Two fortunate marriages, that of Christopher Sclater to Elizabeth May in 1708, and that of his son, Richard, to Magdalen Limbrey in 1738, established the family in the ranks of the squirearchy, where it remained quiescent for nearly a century on its Hampshire estates, while the ownership of these passed in turn to Richard’s bachelor son, Thomas, and his two spinster sisters. By 1830 the only male member of the family left to succeed was their nephew William Lutley Sclater, who relinquished a promising career at the Bar for active but restricted life of a country squire.

By the next generation, following William’s marriage with Anna Maria Bowyer, the daughter of a line of hereditary officials in the legal office of the King’s Remembrancer, the family was ready for a further advance. It would have been more conventional for their elder son to have remained a substantial country gentleman and for the younger to have entered the Church. Instead George entered national politics and rose to high office and a peerage, while Philip became a world-famous figure in the expanding science of Zoology.

It seems as though some quirk of heredity had given them a new and unexpected quality - ambition, not for wealth, to a certain extent for position and fame, but above all to excel. Could it have been that William, frustrated by the loss of his own career, spurred his sons on to worldly success? There is little evidence of this, though he undoubtedly encouraged them and took great pride in their achievements. Was there some new factor in their education or environment which provided the stimulus? Some credit may be due to George’s Tutor at Balliol, Benjamin Jowett, who then, and afterwards as master, showed his outstanding talent as a trainer of young men, and raised the reputation of his College to remarkable heights.
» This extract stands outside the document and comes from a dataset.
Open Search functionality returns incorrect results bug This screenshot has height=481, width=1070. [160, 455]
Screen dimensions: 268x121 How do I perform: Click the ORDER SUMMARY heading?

Furthermore the new dynamism of the Victorian era made it easier for able men to realise their potentialities, but, on the other hand, the secure background from which George and Philip sprang could well have acted more as a restraint than as a challenge. There is nothing to indicate that luck or patronage played a significant part in their advancement: all the evidence shows that, while it was based on inherited ability and sense of duty, the driving force behind it was ambition.

As so often happens this ambition endured for only one generation and was not transmitted to their sons, who lacked the drive to win great success though they achieved distinction in their different spheres, married well, and preserved the status of the family. The grandsons have attained even less worldly success, and have been stripped of their land and most of the family wealth by high taxation and death duties.

In these days of universal education and fierce competition a family cannot stand still; it must aim to rise if it is not to fall rapidly in power and prestige. Much of the native ability still persists, and it is only necessary for future generations to regain the impetus of their forebears in order to add fresh distinction to the family name.